Начнем сначала, с самого начала, когда он, как любят повторять шутники, ходил под стол пешком.

Еще тогда, глядя на его личико, я задумывался над его жизнью — чем-то уже тогда он отличался от остальных житивских мальчишек.

С виду это был обыкновенный, послушный мальчик. Но эта его обыкновенность и послушание настораживали. Он мог и бегать, и кричать, и плакать, но, когда бы я его ни встречал, казалось, он находится за какой-то гранью, которую нельзя переступить. Все дети отгорожены от нас гранью непонимания, и это не мое открытие, но вот в том-то все и дело: такою же гранью он был отгорожен и от своих сверстников. Мне кажется, тут была односторонняя связь: он их понимал, а они его не понимали.

Уверен, что тут ни при чем его заячья губа, хотя, видимо, как только он научился говорить, — сразу же услышал на улице едкое и колючее: «Эй, заяц, иди, капусты дам». Когда ему пошел пятый год, кличка исчезла, больше ее никто не слышал, ибо отчаяньем и злостью он заставил одногодков замолчать, забыть эти слова. И еще через год уже сам верховодил ими.

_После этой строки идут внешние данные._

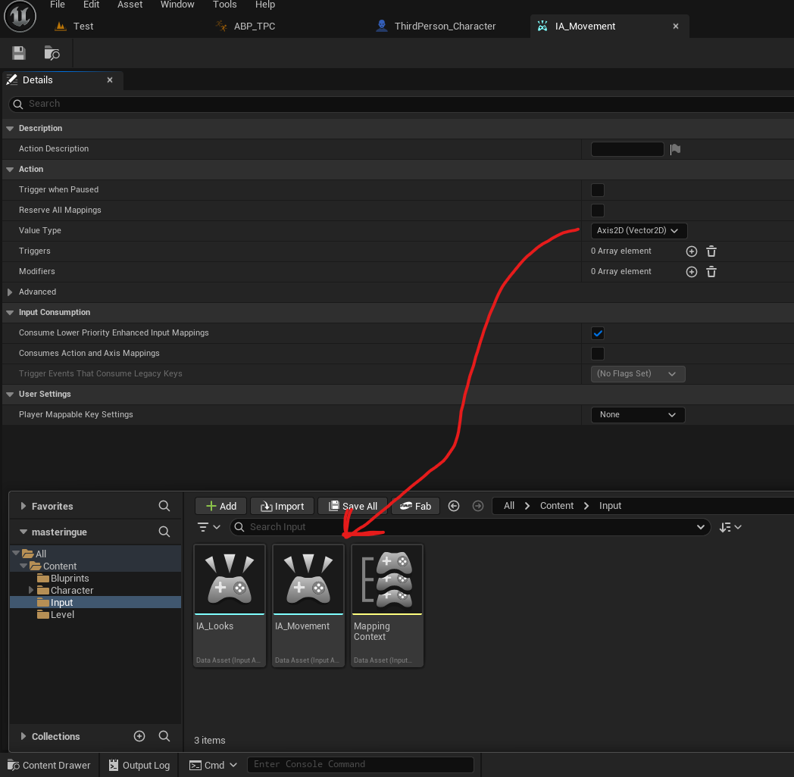The height and width of the screenshot is (777, 794).
Task: Select the Mapping Context asset thumbnail
Action: point(387,580)
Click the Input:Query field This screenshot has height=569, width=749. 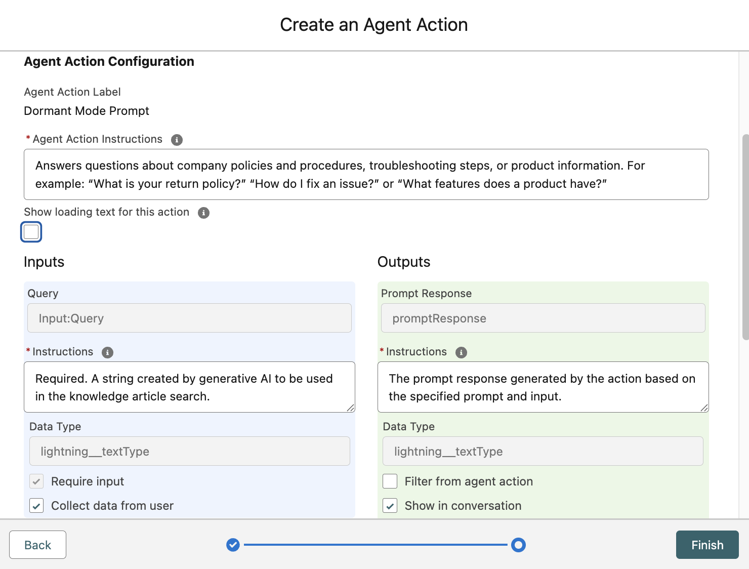click(189, 318)
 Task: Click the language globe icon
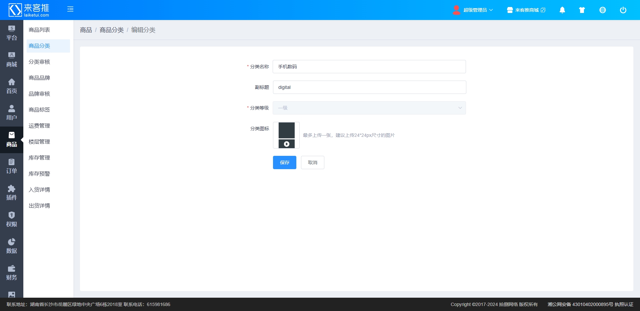[x=602, y=10]
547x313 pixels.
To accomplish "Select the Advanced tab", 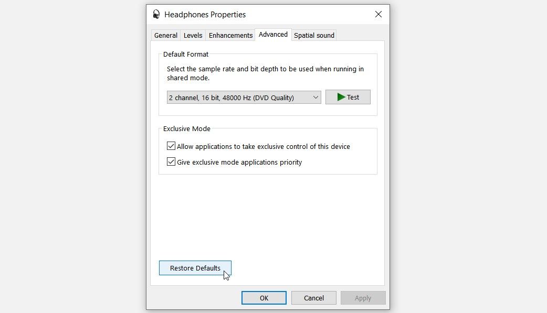I will (x=273, y=35).
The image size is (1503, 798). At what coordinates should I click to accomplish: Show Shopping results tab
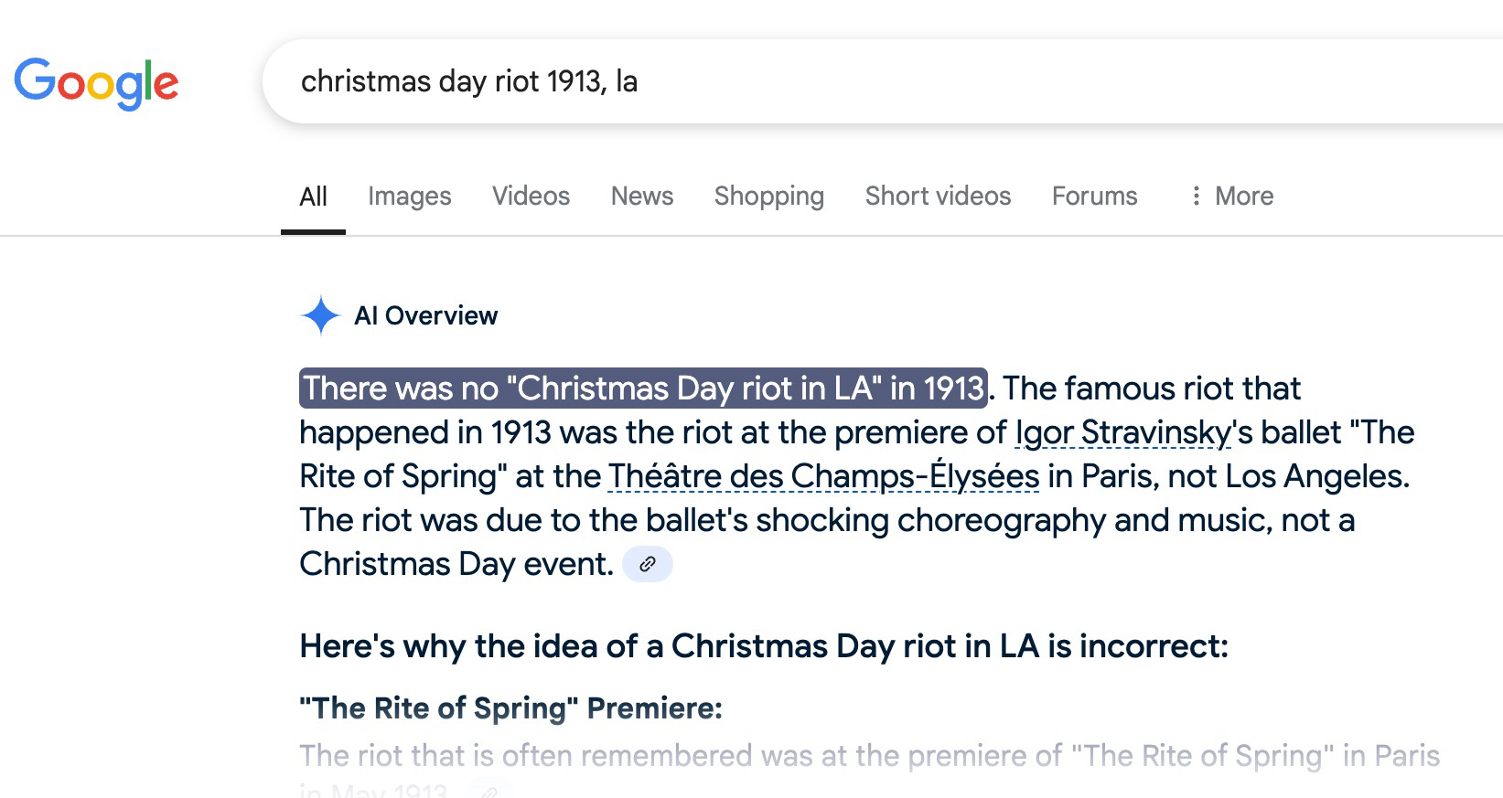tap(768, 196)
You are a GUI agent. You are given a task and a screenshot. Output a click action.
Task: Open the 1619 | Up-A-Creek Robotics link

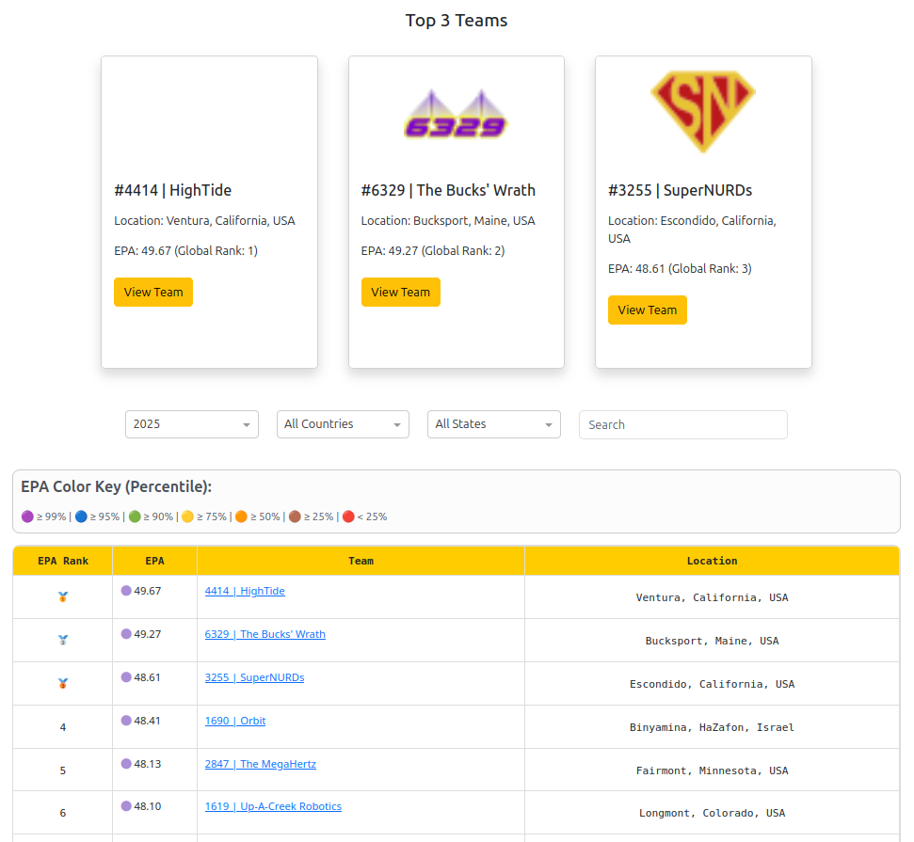coord(273,806)
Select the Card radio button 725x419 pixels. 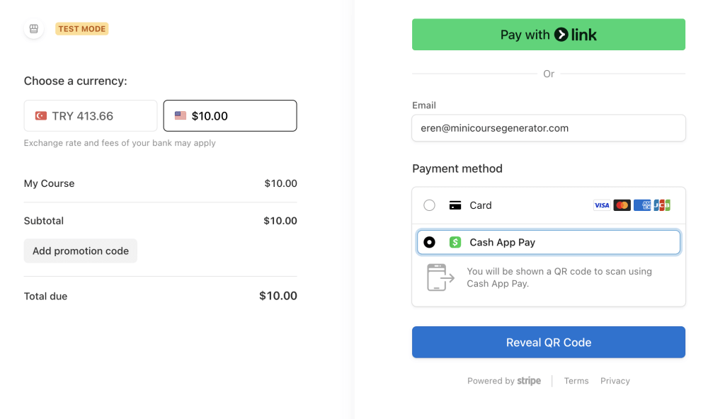click(429, 205)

И теперь представляю — все, как один, босоногие, с черными, хоть репу сей, пятками, штаны держатся на шлейках, перекинутых крест-накрест, у каждого старабок — тоненький железный обруч, который со звоном катит согнутая твердая проволока, — и вот они, как пчелы возле улья, с утра до вечерних сумерек носятся по улице, изредка вылетают на большак и там скрываются вдали, в клубах пыли, — сначала он, потом другие, и вот уже последняя пятка мелькает, и уже ничего не видно из-за седой пыли и оттуда, как из другой галактики, доносятся их непонятные крики и долгое, утихающее дззз-зинь… Как звон чего-то разбитого в твоей душе. И ты стоишь остолбенелый, вслушиваешься в этот звон — неясное, непонятное и давно забытое просыпается в тебе, хочется сразу же, по многолетней привычке, разобраться, но не можешь, так как между тобою и ими грань. И потому их можно слышать, видеть, удивляться им, но не понимать, — как рыб в аквариуме.

А потом он неожиданно, безо всякой причины, вдруг затихал, умолкая, как бы засыпал с открытыми глазами среди одногодков, а те вихрем неслись дальше, и тогда днями ржавел его старабок, и в тонком «ур-ра», доносившемся из кустов возле речки, не слышно было его голоса. Сначала это, может, никто и не заметил, но потом, когда он первым в Житиве завел голубей, на это обратили внимание.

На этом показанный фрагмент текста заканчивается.